El Gobierno planea vetar el acceso de menores de 18 años a corridas de toros y espectáculos con animales que impliquen violencia

El torero Morante de la Puebla el pasado mes de septiembre en La Maestranza de Sevilla.

El Gobierno plantea vetar el acceso a menores de 18 años a las corridas de toros y otros eventos que impliquen violencia hacia los animales.

Esta iniciativa busca cumplir la recomendación del Comité de los Derechos del Niño de la ONU, orientada a proteger a los menores frente a los impactos negativos de dichas actividades.

La reforma amplía el plazo de prescripción para los delitos sexuales cometidos contra la infancia, además de fortalecer la prevención y la reparación del daño sufrido por menores.

Asimismo, la nueva ley incorpora la violencia de género y la violencia institucional como razones para impedir el contacto laboral con personas menores, además de establecer la obligación de escuchar a los menores en procesos judiciales que les involucren.

El Ministerio de Juventud e Infancia propone prohibir la entrada de menores a eventos con violencia contra animales, tales como corridas de toros, mediante la modificación de la ley de protección a la infancia frente a la violencia (Lopivi).

El departamento dirigido por Sira Rego incluirá en la reforma una restricción para que los menores no puedan participar ni asistir a eventos o espectáculos que impliquen violencia hacia los animales, informan fuentes del Ministerio de Juventud e Infancia.

Con esta medida se pretende dar cumplimiento a la recomendación que en 2018 realizó el Comité de los Derechos del Niño de la ONU a España, que solicitaba “prohibir la asistencia de menores de 18 años”, con la finalidad de «evitar los efectos nocivos que las corridas de toros generan en los niños».

Recientemente, Rego comunicó al Comité de los Derechos del Niño de la ONU la incorporación de esta prohibición en la legislación infantil, tras ser consultada la delegación española sobre esta exigencia por parte de diversos miembros del organismo.
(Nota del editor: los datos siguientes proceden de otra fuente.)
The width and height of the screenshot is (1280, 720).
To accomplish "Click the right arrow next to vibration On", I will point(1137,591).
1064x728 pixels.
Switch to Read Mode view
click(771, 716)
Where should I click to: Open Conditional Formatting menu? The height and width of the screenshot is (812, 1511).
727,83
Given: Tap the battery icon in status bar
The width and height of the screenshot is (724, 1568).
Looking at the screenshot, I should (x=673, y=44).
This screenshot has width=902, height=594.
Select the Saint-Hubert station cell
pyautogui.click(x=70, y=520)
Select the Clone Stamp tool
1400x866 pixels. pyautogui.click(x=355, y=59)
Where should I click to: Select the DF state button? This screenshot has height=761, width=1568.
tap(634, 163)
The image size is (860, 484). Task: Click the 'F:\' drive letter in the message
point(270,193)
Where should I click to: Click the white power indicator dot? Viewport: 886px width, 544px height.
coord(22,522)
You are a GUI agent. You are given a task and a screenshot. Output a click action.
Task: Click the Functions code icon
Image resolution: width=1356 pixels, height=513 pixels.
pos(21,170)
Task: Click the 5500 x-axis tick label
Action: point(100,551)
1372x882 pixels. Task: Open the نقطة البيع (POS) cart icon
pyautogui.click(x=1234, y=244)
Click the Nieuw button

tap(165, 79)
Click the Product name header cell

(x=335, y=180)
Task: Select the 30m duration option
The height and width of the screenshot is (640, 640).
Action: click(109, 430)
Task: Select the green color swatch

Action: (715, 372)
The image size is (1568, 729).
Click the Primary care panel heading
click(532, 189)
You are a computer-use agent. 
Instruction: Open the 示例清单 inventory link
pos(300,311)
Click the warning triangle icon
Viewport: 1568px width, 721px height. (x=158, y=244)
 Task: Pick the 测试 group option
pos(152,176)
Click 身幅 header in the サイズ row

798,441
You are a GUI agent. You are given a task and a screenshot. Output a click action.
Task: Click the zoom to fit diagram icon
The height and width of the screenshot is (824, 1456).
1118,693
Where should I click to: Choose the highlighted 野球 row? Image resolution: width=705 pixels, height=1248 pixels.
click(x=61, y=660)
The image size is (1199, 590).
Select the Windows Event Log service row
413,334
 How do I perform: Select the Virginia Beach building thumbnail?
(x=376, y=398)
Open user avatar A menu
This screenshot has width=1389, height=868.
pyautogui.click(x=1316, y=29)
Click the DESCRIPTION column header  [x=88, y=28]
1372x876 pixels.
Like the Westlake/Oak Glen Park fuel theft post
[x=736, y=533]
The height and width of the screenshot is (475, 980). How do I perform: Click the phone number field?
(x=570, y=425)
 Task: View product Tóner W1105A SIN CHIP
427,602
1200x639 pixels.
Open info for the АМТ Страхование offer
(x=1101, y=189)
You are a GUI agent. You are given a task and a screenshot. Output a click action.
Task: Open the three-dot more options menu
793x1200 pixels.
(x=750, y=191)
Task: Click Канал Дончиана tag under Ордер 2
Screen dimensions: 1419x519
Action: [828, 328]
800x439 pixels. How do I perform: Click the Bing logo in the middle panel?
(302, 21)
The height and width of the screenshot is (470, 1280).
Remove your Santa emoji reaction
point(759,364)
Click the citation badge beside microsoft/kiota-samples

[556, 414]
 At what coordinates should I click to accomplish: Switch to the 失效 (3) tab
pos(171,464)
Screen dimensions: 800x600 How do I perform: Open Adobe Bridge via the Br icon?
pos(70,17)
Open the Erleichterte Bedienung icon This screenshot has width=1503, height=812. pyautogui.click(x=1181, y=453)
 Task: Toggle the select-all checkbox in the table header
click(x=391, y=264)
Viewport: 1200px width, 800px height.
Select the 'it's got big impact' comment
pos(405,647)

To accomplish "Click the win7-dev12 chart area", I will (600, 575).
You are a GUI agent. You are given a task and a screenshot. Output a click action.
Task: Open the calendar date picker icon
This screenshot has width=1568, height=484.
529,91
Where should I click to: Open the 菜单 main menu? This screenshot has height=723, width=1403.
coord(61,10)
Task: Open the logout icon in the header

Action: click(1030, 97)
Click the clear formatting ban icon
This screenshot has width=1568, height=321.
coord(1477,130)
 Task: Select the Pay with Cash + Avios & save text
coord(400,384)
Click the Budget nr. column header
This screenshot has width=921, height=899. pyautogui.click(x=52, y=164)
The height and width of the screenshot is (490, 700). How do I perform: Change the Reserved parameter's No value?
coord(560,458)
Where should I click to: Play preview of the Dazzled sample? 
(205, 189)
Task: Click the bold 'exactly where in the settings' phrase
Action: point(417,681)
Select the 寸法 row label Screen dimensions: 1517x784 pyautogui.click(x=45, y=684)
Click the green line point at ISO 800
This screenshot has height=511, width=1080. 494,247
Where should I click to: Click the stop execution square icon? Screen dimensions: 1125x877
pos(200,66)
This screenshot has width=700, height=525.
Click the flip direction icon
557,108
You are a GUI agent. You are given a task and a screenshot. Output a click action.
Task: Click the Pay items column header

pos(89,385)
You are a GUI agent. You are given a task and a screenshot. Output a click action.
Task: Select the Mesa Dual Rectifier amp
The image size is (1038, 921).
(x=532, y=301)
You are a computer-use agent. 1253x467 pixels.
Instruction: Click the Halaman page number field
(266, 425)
Según se expone en la justificación, «las actividades que involucran violencia representan riesgos considerables para la vida, así como para la integridad física y mental,» afectando de manera especial a las personas menores de edad.

Respecto a los daños psicológicos, «la exposición precoz a la violencia puede desensibilizar a los menores ante el sufrimiento ajeno, perjudicando el desarrollo de la empatía, normalizando la violencia como entretenimiento y modificando su percepción sobre la resolución de conflictos y el uso de la fuerza, con consecuencias duraderas para su bienestar emocional», añade el texto.

En diversas ocasiones, Rego ha indicado que la reforma «está terminada, a la espera únicamente de las últimas contribuciones del Ministerio de Presidencia, Justicia y Relaciones con las Cortes», para ser aprobada en el Consejo de Ministros.

Delitos sexuales 

La normativa también contempla la extensión en 10 años del plazo de prescripción de los delitos sexuales contra la infancia, de modo que el tiempo para reclamar no iniciará hasta que la víctima cumpla 45 años, en lugar de los 35 actuales.

Con la ampliación de esta ley se busca fortalecer la prevención de la violencia contra la infancia, así como el apoyo y reparación de los menores afectados.

Entre los aspectos clave de la reforma se encuentra la obligación de escuchar a los menores en procesos judiciales que les involucren, sin importar su edad (actualmente se aplica desde los 12 años).

La reforma incluye además la violencia de género en el listado de delitos que impiden el desempeño de profesiones, oficios y actividades con contacto habitual con menores.

También introduce, por primera vez en una ley estatal, el reconocimiento de la violencia institucional, lo que, según Rego, implica que «cualquier omisión, demora o práctica que ponga en riesgo la protección de los menores debe ser detectada, investigada y reparada».